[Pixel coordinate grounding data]
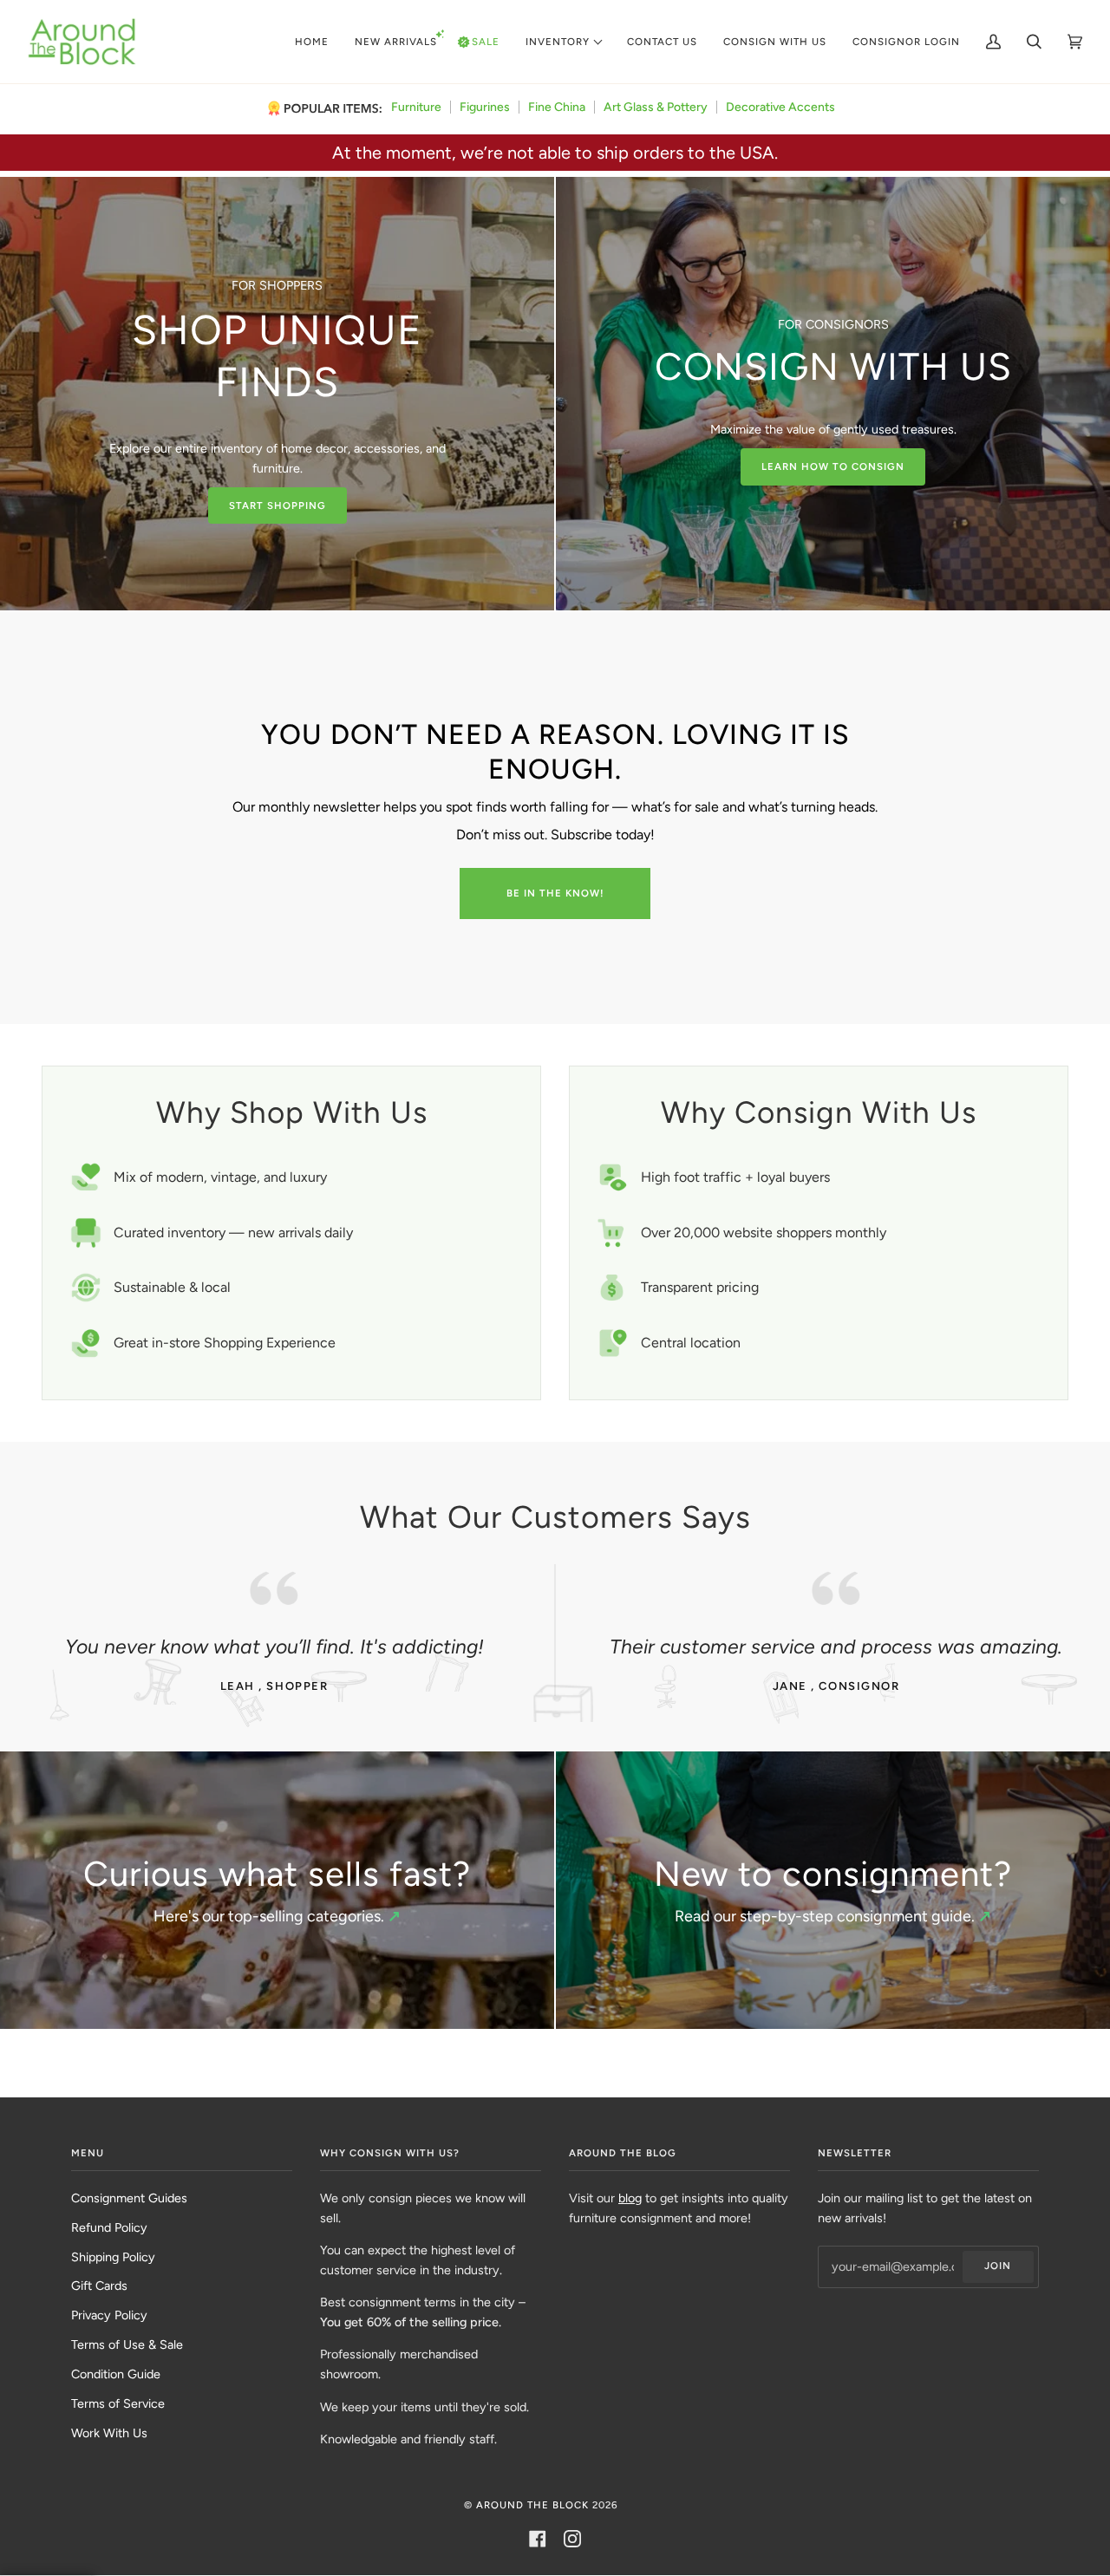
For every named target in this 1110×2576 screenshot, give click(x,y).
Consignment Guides (129, 2198)
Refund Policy (109, 2227)
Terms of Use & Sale (127, 2344)
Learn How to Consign (832, 466)
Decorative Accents (780, 107)
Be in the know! (555, 893)
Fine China (556, 107)
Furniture (416, 107)
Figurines (485, 107)
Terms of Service (118, 2403)
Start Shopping (277, 505)
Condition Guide (115, 2374)
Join (997, 2266)
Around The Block (532, 2505)
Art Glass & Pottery (656, 107)
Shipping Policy (113, 2257)
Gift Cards (99, 2285)
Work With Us (109, 2433)
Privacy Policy (109, 2315)
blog (630, 2198)
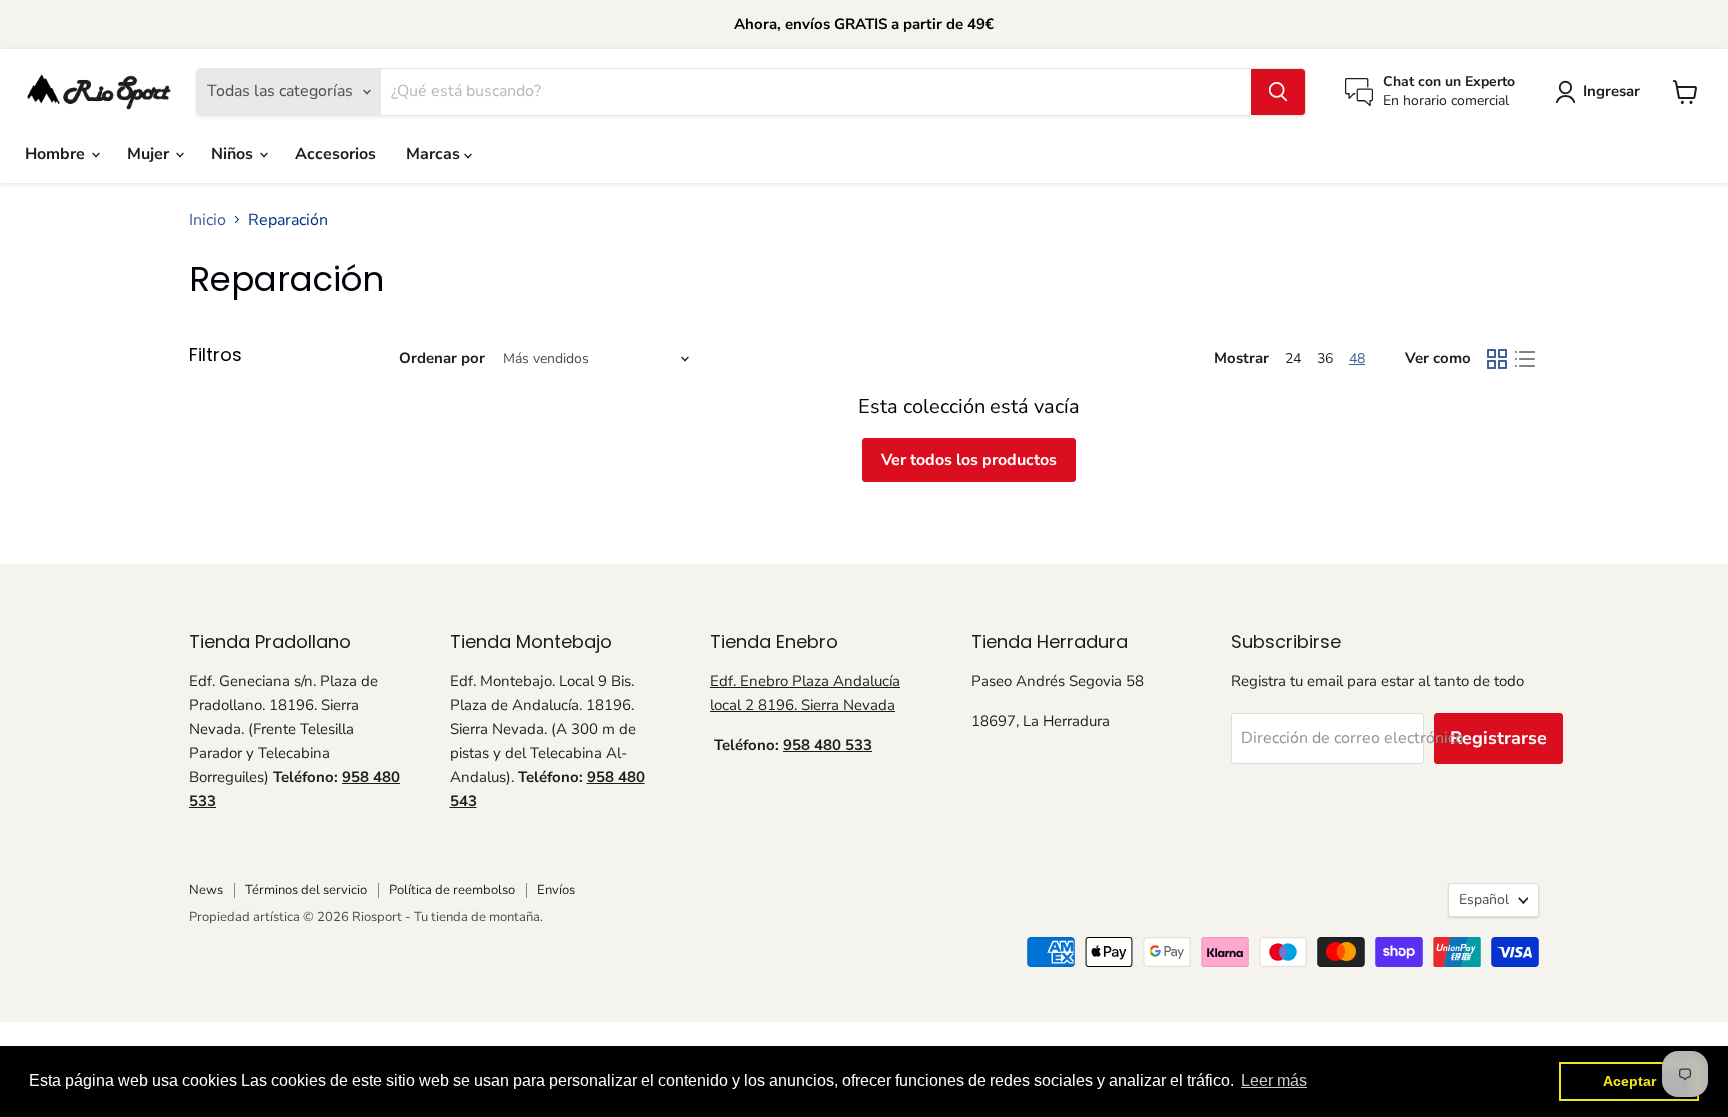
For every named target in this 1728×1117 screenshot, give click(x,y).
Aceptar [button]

- _Task details_
Set down each line from the line containing "For every named target in this 1728×1117" through the final line of the data, exactly and with nothing added.

- _Response to the exercise_
For every named target in this 1728×1117 screenshot, give click(x,y).
Aceptar [button]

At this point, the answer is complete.